Elastic dcs of ep-scattering fitted via the dcs of eq-scatterings with cloud-covering effects

TL;DR

This paper models elastic electron-proton scattering cross sections using modified equations that account for cloud-covering effects on quarks, fitting experimental data and identifying the most accurate model among several options.

Contribution

It introduces modified scattering models incorporating cloud-covering effects and compares their effectiveness using experimental data, highlighting the most favored approach.

Findings

The diminishing cloud layer has a decay rate of -2.8.

Models with additional considerations outperform simpler models.

SCEM model is generally the most favored.

Abstract

The angular-averaged differential cross section (dcs) of the elastic electron proton (ep) scattering, covering Q^2 < 1.0GeV^2, was fitted via a combined modified eq-scatterings where q is a point particle.
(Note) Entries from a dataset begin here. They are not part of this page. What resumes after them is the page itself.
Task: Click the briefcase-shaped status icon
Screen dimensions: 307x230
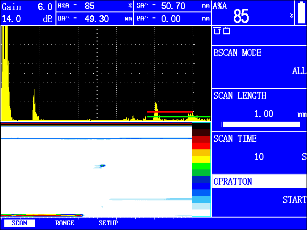Action: [x=226, y=31]
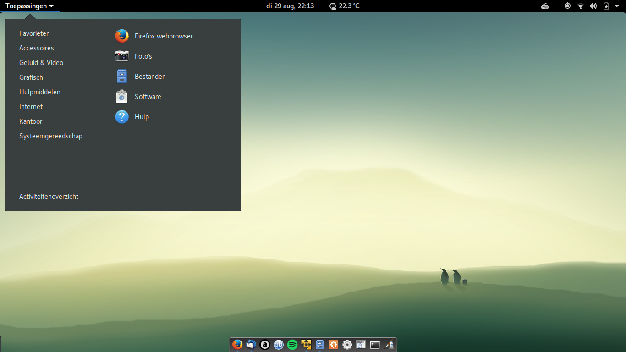626x352 pixels.
Task: Open the settings gear in the dock
Action: click(x=347, y=345)
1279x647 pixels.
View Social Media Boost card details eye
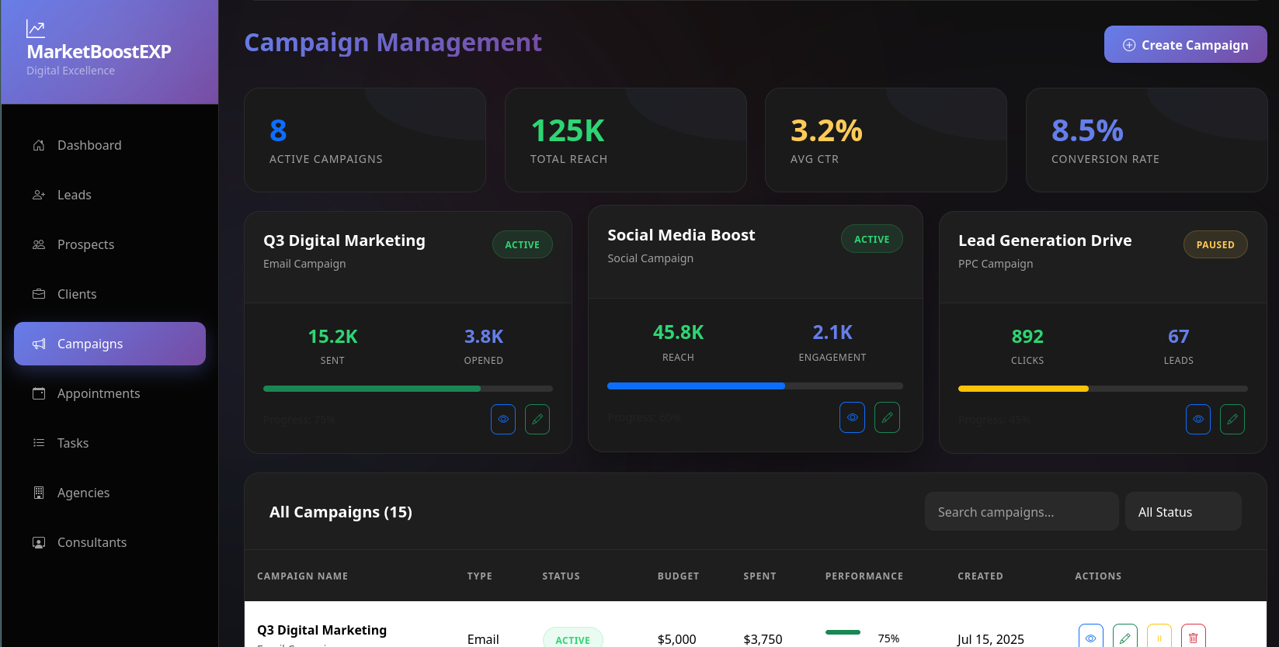852,417
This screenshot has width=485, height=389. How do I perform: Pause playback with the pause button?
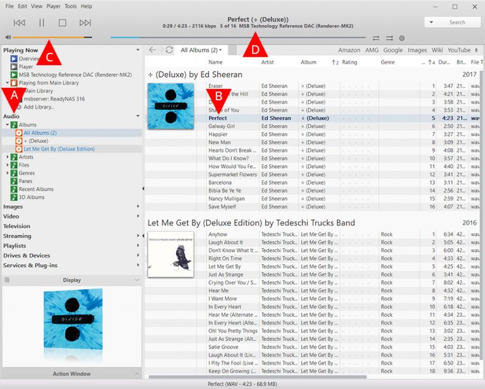(42, 23)
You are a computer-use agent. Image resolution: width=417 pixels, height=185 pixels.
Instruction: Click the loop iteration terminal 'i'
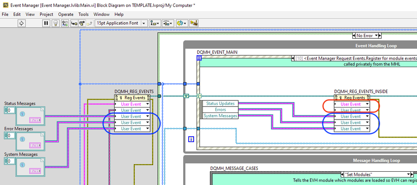pos(191,139)
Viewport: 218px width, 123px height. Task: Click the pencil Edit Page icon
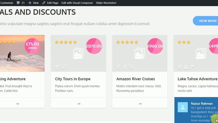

The modifications represent the cloud-covering effects to q. An energy-decaying ratio (edr) was derived by inspecting the generated dcs ep from the form factor data gathered at Mainz Microtron (A1-Collaboration) and Continuous Electron Beam Accelerator Facility (Jefferson Laboratory) when compared to the dcs eq with modified relativistic recoil factor. The diminishing cloud layer, edr, has a decay rate of -2.8 for the data sets under investigation. The formulated SBM and SEM fitting models use the bare and effective u and d-quark masses, respectively, while SCBM and SCEM integrate other considerations. Three comparison methods were used and all of them favor the models with other additional considerations. SCEM was the most favored model in general.